(Records from a data source)
*** Begin section ***
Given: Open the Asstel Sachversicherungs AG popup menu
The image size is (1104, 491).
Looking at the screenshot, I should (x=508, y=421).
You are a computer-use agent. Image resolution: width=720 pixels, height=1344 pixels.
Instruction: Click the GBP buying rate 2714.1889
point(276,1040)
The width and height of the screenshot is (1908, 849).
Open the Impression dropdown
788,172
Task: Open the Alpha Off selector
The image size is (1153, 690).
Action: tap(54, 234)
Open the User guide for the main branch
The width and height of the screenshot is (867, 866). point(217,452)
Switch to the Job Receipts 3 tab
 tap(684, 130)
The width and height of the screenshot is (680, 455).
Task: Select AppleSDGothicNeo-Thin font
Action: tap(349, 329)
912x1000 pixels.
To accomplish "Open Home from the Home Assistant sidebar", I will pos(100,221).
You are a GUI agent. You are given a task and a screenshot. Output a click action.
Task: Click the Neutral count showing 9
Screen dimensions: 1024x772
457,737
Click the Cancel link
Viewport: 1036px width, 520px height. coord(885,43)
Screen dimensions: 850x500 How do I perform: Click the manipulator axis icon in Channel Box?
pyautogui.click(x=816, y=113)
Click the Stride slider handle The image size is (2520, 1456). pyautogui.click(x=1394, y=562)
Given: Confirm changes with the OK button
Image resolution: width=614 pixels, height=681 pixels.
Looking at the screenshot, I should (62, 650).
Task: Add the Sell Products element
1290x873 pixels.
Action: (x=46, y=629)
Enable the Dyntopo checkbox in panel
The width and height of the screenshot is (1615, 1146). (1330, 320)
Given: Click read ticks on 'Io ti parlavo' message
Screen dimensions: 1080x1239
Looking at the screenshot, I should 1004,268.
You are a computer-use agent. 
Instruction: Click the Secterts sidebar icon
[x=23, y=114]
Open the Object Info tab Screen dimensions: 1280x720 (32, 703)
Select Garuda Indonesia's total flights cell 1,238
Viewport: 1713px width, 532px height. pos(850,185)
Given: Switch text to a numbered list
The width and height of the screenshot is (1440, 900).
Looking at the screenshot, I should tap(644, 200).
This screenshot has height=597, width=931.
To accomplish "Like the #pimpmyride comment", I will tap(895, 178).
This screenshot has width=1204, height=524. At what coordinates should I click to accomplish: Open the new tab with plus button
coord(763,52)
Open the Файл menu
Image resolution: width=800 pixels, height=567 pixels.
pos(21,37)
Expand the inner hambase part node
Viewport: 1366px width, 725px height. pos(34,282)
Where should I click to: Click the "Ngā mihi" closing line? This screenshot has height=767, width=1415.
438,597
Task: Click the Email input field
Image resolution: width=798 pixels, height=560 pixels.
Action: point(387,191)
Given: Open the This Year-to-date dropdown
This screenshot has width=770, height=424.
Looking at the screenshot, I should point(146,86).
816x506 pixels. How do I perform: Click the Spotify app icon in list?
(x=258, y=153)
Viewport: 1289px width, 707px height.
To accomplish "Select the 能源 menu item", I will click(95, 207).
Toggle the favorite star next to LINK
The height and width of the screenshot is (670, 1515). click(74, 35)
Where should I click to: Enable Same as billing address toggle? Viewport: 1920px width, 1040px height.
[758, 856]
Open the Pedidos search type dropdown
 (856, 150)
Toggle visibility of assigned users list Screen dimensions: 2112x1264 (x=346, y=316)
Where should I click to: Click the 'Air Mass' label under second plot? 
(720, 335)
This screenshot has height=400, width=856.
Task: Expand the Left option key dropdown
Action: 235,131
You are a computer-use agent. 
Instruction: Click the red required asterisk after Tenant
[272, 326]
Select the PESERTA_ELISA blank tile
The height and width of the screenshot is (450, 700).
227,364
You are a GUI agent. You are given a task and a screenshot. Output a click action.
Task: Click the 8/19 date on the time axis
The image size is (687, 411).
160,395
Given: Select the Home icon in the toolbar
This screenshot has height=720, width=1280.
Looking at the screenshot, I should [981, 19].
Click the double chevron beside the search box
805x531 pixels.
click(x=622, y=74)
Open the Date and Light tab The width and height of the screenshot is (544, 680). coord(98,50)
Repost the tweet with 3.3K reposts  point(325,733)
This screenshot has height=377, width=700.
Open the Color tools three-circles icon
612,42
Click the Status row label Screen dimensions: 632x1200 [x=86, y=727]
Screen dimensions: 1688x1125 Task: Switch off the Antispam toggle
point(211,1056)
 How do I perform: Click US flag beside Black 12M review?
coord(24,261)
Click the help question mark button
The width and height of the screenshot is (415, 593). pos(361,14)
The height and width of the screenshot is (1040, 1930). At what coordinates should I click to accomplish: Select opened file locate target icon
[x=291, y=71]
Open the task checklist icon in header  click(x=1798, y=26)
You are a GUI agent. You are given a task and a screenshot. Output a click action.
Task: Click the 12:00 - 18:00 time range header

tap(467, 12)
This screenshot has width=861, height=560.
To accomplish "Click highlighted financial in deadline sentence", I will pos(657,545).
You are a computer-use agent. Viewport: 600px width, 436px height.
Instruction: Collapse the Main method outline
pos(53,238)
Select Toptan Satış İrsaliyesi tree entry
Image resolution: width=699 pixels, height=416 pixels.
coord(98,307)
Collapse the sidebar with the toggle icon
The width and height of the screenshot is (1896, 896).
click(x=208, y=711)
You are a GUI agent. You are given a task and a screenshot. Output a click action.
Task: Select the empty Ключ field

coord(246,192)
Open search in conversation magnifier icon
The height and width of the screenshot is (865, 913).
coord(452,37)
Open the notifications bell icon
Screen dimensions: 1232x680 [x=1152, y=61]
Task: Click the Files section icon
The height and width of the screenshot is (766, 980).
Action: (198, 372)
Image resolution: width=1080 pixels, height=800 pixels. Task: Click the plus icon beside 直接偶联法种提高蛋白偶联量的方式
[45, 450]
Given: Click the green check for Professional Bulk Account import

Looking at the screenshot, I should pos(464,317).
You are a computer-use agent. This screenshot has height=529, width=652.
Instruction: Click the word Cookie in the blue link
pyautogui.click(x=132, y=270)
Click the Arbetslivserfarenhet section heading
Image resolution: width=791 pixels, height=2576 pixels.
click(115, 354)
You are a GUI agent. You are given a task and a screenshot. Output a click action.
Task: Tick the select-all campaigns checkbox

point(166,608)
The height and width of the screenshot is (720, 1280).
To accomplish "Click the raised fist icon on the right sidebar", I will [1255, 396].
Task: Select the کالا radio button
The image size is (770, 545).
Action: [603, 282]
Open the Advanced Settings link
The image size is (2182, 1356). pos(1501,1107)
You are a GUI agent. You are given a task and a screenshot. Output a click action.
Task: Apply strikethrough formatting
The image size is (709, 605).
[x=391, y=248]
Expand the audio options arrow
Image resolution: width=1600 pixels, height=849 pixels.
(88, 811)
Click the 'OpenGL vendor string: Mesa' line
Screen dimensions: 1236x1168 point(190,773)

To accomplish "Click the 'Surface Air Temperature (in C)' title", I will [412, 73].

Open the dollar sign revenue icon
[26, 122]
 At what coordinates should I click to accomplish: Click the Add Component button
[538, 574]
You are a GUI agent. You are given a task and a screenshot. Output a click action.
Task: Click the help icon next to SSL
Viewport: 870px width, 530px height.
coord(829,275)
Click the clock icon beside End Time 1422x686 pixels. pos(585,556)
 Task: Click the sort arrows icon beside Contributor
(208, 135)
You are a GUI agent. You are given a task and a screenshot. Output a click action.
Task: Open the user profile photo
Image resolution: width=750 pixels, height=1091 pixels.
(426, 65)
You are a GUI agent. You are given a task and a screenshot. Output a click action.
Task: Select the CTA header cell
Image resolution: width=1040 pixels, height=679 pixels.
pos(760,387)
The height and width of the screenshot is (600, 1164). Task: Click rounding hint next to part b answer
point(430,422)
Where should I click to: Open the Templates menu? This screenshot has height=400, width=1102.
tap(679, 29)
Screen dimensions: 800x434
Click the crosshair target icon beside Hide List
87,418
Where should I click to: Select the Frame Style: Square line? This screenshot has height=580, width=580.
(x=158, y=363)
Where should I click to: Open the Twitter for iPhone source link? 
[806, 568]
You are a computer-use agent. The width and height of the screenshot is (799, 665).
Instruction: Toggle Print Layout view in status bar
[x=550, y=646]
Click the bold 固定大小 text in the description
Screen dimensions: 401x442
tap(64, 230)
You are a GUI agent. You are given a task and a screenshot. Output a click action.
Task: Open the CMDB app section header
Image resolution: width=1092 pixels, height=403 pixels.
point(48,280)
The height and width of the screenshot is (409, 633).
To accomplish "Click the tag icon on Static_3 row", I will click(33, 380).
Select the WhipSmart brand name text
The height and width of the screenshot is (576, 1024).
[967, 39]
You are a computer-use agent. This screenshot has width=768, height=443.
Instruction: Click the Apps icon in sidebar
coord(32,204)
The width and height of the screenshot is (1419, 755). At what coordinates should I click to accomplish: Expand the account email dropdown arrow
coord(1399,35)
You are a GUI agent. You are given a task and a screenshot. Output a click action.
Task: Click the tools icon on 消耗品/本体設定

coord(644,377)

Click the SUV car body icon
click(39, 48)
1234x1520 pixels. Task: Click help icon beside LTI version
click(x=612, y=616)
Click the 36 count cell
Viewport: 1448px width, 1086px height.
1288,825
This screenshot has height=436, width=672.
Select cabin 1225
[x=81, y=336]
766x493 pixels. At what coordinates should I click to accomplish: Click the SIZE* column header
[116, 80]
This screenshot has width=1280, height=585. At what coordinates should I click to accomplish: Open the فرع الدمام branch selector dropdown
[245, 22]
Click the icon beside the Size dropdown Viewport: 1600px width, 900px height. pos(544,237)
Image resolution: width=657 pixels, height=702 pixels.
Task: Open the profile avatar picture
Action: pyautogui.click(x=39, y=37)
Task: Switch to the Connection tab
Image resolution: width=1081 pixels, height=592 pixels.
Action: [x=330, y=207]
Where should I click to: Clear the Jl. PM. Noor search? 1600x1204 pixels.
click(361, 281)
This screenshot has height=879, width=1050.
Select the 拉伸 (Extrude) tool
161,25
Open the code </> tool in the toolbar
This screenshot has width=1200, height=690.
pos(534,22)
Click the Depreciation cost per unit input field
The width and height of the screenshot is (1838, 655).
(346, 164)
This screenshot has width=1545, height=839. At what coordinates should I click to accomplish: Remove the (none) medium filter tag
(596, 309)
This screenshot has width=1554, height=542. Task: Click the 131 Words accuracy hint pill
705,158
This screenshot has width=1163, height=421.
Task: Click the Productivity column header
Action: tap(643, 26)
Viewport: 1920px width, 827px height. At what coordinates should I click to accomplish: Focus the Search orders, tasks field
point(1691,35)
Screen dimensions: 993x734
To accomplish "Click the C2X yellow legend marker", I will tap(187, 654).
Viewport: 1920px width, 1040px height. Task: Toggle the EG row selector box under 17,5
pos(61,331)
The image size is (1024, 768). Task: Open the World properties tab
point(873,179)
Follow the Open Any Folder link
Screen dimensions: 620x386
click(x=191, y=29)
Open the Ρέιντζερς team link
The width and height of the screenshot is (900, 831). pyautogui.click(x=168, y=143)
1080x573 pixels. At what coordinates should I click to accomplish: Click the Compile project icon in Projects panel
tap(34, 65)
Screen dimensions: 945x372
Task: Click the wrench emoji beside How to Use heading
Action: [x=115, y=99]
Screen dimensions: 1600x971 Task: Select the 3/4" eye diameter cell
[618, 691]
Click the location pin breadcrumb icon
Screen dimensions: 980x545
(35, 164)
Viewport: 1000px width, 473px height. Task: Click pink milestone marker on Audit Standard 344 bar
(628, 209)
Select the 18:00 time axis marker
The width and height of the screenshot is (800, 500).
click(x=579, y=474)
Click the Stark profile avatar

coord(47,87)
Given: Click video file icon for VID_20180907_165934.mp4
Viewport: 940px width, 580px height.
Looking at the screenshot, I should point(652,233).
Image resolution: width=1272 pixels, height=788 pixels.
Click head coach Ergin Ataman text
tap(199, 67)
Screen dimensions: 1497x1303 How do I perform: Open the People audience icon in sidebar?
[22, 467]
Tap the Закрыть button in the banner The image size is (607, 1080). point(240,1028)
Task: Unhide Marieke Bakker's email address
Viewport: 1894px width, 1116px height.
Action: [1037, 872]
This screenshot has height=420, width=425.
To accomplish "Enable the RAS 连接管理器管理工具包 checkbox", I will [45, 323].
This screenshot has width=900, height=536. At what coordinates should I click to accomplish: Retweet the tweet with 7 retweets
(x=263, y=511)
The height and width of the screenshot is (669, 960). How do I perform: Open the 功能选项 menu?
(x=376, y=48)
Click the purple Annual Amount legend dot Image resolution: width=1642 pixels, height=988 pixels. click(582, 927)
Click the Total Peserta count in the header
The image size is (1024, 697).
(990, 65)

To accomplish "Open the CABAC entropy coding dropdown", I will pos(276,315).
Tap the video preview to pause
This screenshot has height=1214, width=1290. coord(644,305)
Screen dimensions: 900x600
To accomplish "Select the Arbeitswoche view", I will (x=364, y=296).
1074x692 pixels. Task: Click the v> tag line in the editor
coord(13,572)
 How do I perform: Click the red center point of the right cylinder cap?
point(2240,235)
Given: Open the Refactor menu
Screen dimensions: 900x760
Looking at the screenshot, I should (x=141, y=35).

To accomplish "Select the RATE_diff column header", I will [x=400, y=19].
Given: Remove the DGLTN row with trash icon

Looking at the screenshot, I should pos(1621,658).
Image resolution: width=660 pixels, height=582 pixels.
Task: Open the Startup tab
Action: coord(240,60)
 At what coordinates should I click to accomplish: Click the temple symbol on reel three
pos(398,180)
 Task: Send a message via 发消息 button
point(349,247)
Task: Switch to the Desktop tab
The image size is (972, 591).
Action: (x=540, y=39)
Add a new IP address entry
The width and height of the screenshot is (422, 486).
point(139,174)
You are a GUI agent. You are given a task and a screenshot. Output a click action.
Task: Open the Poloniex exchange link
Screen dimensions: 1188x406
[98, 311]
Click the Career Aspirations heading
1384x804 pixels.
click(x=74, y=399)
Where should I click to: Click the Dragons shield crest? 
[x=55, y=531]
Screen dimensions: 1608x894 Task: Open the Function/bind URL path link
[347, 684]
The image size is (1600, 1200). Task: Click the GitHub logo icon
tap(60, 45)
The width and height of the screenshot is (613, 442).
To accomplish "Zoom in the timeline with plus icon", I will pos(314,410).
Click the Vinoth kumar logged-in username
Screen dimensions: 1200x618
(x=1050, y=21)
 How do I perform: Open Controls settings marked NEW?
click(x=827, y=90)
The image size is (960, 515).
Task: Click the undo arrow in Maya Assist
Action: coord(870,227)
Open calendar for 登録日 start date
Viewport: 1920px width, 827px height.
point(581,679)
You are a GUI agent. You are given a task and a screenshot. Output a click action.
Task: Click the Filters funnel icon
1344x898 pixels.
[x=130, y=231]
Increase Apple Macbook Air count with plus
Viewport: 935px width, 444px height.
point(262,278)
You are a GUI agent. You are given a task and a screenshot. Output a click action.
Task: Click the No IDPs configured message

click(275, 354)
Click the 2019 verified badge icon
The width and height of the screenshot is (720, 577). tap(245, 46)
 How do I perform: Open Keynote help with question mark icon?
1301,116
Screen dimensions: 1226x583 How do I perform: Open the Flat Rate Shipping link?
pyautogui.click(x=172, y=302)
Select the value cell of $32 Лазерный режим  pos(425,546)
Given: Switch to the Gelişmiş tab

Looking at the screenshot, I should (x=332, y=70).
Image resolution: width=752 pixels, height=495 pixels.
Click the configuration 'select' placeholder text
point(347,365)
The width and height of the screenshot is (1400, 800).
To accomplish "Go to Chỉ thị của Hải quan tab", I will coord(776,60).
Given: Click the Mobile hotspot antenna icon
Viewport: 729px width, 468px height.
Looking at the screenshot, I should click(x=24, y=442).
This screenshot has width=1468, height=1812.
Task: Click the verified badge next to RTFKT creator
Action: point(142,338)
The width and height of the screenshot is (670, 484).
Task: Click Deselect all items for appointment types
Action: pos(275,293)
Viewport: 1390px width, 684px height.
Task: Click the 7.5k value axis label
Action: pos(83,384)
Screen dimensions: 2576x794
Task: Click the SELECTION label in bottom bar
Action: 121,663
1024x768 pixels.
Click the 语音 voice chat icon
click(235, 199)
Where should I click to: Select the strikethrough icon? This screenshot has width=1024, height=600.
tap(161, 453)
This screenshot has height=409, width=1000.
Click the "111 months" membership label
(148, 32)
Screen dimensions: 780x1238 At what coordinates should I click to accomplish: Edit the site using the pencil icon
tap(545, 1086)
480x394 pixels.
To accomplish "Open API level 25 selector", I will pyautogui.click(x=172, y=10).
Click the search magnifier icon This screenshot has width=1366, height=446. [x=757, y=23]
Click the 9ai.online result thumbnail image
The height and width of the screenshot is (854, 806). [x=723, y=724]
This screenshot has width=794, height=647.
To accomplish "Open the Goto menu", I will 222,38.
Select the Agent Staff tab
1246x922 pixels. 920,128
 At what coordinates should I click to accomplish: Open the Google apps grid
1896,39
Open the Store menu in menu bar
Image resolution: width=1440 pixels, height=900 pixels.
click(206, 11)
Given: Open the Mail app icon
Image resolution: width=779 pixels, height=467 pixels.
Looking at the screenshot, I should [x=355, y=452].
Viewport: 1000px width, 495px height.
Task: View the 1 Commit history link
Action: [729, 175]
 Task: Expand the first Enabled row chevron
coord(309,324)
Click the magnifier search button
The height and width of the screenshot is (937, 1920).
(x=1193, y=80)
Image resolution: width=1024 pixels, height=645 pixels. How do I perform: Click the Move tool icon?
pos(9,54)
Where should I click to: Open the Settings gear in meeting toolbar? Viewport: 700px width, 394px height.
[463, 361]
*** End section ***
Problem statement
Examine the records and pull out every line where the string "legend" occurs.

The answer
To accomplish "Click the C2X yellow legend marker", I will tap(187, 654).
Click the purple Annual Amount legend dot Image resolution: width=1642 pixels, height=988 pixels. click(582, 927)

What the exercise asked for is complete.